#### [Document passage]
'''

Multiple articles proposed machine learning models for screening PCOS using the same open-source Kaggle dataset used in this study. Neto et al. [
58] published a study for detecting PCOS patients with data mining tools. Classifiers such as SVM, MLP, RF, LR, and NB, along with Cross Industry Standard Process for Data Mining (CRISP-DM) methodology, were adopted. RF, along with data sampling techniques, performed the best with accuracy, sensitivity, and precision of 95%, 94%, and 96%, respectively. Nandipati et al. [
59] This study compared Python (Spyder IDE) and Rapid Miner for diagnosis. Spyder IDE used a correlation matrix and recursive feature elimination with a logistic regression model, while RapidMiner used forward selection (with NB) and backward elimination (with DT) with a cross-validation operator. The engineered data trained seven ML models, KNN, SVM, RF, NB, Auto-MLP, AdaBoost, and Bagging with DT. Ten features were selected, with RapidMiner obtaining the highest average accuracies of the ML models at 85.97%. Vedpathak et al. [
60] proposed an ML PCOS detection architecture named ‘PCOcare’. Out of the 42 features, 30 were selected by the Chi-square method. They deployed RF, SVM (with Linear kernel and radial basis function kernel), NB, LR, and KNN. RF performed the best with accuracy, sensitivity, and precision metric scores at 91%, 94%, and 88%. Hdaib et al. [
61] trained multiple classifiers, KNN, NN, NB, SVM, LR, classification tree, and Linear discriminant (LD). After feature engineering, they selected 43 features, and LD performed the best with 92.60% accuracy. ÇİÇEK et al. [
62] proposed a LIME PCOS diagnostic model, which used RF as its classifier. A chi-square test was deployed, and features with a
p-value greater than 0.05 were considered statistically significant. RF obtained an accuracy of 86.03%. LIME described local predictions for the first five patients. We have tabulated the remaining model performance comparison in
Table 8.
Multiple studies mentioned above have RF as the best-performing classifier. However, our RF meta-learner pipeline outperforms these architectures with accuracy, precision, and recall of 97%, 97%, and 97%, respectively. Overall, the proposed customized multilevel stack is superior to most studies conducted on this dataset. Our ensemble, where various models work towards the same problem of screening PCOS among fertile women, provides improved performance, reduction in false negatives, and reliability compared to all other models. At the time of writing this manuscript, no other authors had used SHAP, ELI5, Qlattice and feature importance with Random Forest. on this dataset. Rather than a mystified ‘black box’, we believe a meaningful and interpretable model would be of more practical use in clinical settings. With this motivation, we created this architecture to contribute towards de-mystifying artificial intelligence in healthcare.

'''

#### [Data supplied]

'''

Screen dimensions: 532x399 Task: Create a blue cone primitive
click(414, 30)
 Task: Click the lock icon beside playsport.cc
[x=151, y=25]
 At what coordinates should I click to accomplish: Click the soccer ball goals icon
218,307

'''
'''

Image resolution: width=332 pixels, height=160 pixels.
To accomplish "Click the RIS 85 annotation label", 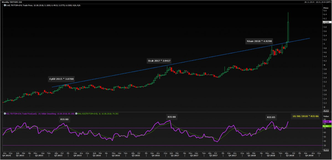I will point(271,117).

'''
'''

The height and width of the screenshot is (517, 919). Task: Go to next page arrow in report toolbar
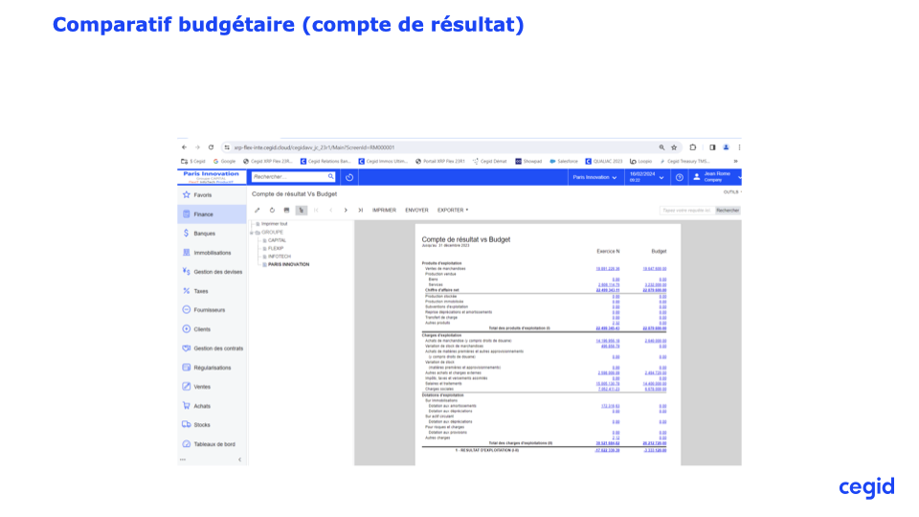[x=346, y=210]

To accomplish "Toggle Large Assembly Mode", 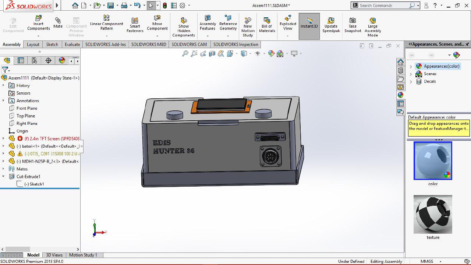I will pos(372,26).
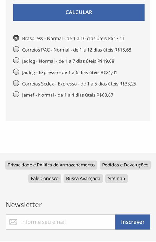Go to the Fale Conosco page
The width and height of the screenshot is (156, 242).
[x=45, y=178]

'''

#### [Things to do]
1 – In the passage on PCOS screening models, what method did Vedpathak et al. use to select 30 of the 42 features?
2 – Please explain, in one to three sentences, why the authors of the passage on PCOS screening models built their architecture around interpretability.

#### [Solutions to each task]
1 – The Chi-square method.

2 – They believe a meaningful, interpretable model would be more useful in clinical settings than a mystified "black box." With this motivation, they created the architecture to help de-mystify artificial intelligence in healthcare.